Residents want construction site shut down due to noise, dust

Residents of a Miami neighborhood have been trying for months to get authorities to do something about a noisy, dusty construction site near their homes. Their pleas were ignored until they called the newspaper.

By Jared Goyette

April 7, 2011

For six months, Liz Fate has been unable to open her windows, because when she does, dust from an unpermitted construction site across the street covers her floor and furniture.

She complained to the city of Miami, the Florida Department of Transportation, whose contractor is using the site, and the Miami-Dade County Department of Environmental Resources Management, but nothing happened.

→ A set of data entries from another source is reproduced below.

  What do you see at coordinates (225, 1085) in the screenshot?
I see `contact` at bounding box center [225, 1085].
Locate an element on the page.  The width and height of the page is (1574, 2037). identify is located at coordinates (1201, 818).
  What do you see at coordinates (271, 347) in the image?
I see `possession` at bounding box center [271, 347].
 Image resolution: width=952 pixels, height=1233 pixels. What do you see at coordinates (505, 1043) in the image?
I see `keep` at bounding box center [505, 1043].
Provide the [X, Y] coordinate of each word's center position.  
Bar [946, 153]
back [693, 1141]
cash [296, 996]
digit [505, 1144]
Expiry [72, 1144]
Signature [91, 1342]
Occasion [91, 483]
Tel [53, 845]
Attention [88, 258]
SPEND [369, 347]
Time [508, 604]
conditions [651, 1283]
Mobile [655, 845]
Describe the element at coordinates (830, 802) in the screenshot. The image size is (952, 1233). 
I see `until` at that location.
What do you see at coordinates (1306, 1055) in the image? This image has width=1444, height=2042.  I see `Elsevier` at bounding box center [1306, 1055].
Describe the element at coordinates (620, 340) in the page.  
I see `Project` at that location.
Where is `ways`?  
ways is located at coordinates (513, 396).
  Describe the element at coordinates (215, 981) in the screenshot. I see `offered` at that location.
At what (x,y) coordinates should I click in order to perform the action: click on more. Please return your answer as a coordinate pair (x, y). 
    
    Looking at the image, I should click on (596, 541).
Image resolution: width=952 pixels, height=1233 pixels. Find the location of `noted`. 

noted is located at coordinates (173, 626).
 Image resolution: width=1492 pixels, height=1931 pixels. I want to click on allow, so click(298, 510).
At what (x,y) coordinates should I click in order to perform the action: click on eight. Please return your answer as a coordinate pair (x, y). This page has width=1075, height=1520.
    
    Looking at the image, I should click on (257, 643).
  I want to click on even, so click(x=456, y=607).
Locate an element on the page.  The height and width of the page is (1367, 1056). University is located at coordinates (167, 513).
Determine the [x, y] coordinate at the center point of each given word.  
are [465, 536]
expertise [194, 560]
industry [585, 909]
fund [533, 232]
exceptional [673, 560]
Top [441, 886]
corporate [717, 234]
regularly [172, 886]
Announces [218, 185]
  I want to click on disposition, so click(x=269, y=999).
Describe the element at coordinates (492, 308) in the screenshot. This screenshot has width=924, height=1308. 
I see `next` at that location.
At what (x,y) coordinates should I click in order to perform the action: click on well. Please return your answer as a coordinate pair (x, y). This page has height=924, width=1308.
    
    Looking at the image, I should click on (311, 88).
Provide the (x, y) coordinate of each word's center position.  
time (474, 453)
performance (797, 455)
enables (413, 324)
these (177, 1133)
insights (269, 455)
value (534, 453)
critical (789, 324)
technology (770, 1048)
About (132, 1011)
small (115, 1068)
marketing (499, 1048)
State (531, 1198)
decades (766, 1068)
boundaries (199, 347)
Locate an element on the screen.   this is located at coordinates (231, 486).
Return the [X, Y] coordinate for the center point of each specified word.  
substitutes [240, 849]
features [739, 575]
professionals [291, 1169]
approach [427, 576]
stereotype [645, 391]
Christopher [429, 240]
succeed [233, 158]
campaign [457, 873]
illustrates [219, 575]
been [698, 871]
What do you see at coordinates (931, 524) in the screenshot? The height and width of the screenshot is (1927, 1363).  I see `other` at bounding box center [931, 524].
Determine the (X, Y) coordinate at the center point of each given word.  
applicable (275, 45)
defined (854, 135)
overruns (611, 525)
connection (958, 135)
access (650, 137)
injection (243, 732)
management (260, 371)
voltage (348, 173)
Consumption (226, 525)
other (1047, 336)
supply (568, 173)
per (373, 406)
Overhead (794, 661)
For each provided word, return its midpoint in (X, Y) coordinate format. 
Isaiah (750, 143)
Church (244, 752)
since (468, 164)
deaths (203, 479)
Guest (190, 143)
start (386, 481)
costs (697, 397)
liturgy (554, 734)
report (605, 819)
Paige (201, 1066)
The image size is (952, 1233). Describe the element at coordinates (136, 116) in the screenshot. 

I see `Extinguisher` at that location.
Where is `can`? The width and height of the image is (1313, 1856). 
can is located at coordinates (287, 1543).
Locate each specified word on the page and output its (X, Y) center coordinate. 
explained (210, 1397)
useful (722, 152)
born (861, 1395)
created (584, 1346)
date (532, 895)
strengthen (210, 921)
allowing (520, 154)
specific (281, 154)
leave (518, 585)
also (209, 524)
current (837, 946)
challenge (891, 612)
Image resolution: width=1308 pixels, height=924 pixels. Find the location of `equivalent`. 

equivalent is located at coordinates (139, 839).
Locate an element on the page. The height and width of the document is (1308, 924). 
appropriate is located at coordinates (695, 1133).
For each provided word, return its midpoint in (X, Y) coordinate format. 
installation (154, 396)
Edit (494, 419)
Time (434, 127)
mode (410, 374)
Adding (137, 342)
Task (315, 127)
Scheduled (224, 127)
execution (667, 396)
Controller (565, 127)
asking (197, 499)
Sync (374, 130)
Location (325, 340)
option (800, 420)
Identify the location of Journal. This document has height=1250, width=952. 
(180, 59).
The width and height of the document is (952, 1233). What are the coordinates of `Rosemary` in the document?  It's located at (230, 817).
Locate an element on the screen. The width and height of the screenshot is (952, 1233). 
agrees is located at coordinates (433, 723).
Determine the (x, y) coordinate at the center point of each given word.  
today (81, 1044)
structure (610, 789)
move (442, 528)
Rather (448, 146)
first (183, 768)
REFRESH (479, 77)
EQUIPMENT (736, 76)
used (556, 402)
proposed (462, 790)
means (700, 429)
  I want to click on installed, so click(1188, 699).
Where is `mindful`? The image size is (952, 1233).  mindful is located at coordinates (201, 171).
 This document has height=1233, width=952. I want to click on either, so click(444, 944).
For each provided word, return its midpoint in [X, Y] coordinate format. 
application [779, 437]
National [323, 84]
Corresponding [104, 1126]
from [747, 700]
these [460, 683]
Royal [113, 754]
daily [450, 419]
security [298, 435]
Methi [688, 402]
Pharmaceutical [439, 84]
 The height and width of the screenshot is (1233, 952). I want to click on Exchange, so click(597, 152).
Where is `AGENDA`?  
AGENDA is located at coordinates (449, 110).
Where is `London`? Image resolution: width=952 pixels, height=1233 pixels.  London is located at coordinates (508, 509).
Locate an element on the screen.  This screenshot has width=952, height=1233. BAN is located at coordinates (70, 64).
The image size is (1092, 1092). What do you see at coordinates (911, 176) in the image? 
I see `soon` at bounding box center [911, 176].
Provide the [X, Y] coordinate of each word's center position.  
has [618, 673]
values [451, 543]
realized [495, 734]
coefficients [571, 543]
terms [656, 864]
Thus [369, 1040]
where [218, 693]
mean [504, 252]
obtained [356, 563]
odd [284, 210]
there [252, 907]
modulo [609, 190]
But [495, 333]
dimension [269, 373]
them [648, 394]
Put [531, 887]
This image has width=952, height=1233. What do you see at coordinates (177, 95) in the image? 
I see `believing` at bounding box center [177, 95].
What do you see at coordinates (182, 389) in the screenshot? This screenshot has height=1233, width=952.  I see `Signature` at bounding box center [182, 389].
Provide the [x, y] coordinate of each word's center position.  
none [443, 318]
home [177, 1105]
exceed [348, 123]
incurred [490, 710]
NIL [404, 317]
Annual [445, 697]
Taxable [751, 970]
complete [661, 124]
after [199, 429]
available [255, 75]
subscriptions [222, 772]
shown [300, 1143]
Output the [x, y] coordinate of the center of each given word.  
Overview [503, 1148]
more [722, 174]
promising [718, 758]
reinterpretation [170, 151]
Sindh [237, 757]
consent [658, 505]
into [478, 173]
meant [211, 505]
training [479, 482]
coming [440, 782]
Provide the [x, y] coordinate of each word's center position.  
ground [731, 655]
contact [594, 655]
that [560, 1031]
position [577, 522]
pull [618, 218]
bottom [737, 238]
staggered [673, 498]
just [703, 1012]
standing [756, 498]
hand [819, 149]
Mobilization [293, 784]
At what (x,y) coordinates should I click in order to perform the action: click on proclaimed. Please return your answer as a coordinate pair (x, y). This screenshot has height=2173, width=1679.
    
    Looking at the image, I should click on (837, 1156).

Finally last week she complained to the City Attorney’s Office and The Miami Herald, which contacted several government agencies to inquire about the situation.

Within hours, city code-enforcement inspectors visited the property and cited owner David Lombardi for lacking a permit and for improper storage of construction materials in a residential neighborhood.

Now it turns out Lombardi’s tenant, American Engineering and Development, never had city permits to be there to begin with.

“They are operating illegally,’’ said city Zoning Administrator Barnaby L. Min. “If they do not have permits they should not be operating.”

American is leasing the site, 2238 NW Second Ave, from Lombardi — a prominent Wynwood developer and landowner — and using it as a staging area for the construction on nearby Biscayne Boulevard.

Lombardi and the contractor now have until April 11 to either obtain the proper permits, which require approval from the city, or shut down. FDOT has spoken with American Engineering and issued a statement saying that the department will monitor the company’s efforts to reduce dust and comply with the city’s regulations. The department also told the contractor it can’t start work at 5:30 a.m. and must wait until 8 as required by city rules.

A spokesman with the Miami-Dade Department of Environmental Resources Management said that while the dust might be a nuisance, inspectors had tested the air on four separate occasions, and found it didn’t pose a health risk for residents.

The government’s belated actions aren’t enough for Fate. She wants the project stopped altogether.

“We can’t make it safer; we just need to shut it down,” she said. “It needs to be shut down immediately.”

Lombardi said that he believes the work is allowed because the site is zoned light industrial. He doesn’t think Fate’s efforts to stop the work will be successful.

“Would she prefer that we parked containers for the port there?” he said. “I mean, does she understand where she rented? She rented in a neighborhood that’s zoned light industrial. If she wants Brickell Avenue, go rent on Brickell. The rents are triple.”

Min, the zoning administrator, said that only a portion of the property is zoned industrial, and that only that section could be used for the storage of construction material.

City Commissioner Richard Dunn, whose district covers the area, echoed Min’s comments.

“Whatever the law is, it should be upheld,” he said.

Miami Code Enforcement Director Sergio Guadix said he planned to give the contractor time to respond before asking police to stop the work.

Fate lives in Wynwood Lofts, which is also owned by Lombardi. She first started calling city officials and Dunn’s office at the end of September. In the last month, she started going door-to-door at the on the other side of the site, at the New Horizon Square apartments in Overtown.